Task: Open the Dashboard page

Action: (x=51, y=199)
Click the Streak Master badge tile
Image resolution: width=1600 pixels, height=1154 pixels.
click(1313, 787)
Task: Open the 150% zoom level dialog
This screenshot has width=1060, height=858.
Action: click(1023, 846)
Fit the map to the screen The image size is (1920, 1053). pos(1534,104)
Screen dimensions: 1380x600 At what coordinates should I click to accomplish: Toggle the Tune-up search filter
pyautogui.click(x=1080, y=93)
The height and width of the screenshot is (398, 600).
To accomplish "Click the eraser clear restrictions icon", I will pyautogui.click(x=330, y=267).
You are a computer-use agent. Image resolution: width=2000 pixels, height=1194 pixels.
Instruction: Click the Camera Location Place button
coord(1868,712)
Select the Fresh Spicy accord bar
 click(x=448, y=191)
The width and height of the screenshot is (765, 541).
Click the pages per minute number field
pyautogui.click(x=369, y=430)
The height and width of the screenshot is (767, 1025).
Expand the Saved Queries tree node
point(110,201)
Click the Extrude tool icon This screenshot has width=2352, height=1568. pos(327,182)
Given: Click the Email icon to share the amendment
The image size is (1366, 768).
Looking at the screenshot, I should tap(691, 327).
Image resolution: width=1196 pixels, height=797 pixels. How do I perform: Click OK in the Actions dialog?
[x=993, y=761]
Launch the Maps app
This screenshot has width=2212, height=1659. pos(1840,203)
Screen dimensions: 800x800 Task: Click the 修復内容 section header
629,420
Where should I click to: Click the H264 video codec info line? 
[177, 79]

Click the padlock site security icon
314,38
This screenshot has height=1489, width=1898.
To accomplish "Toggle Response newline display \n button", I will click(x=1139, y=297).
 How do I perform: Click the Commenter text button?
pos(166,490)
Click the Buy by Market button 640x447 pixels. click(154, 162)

--------------------

> _EXERCISE BRIEF_: Starting at the line containing "Where should I" and continuing through the end of the data, output each line as a Markdown table with the columns Row and Data line, numbering the rows and leaving out blank lines.

> _WRITTEN ANSWER_:
| Row | Data line |
|---|---|
| 1 | Where should I click to: Click the H264 video codec info line?  |
| 2 | [177, 79] |
| 3 | Click the padlock site security icon |
| 4 | 314,38 |
| 5 | This screenshot has height=1489, width=1898. |
| 6 | To accomplish "Toggle Response newline display \n button", I will click(x=1139, y=297). |
| 7 |  How do I perform: Click the Commenter text button? |
| 8 | pos(166,490) |
| 9 | Click the Buy by Market button 640x447 pixels. click(154, 162) |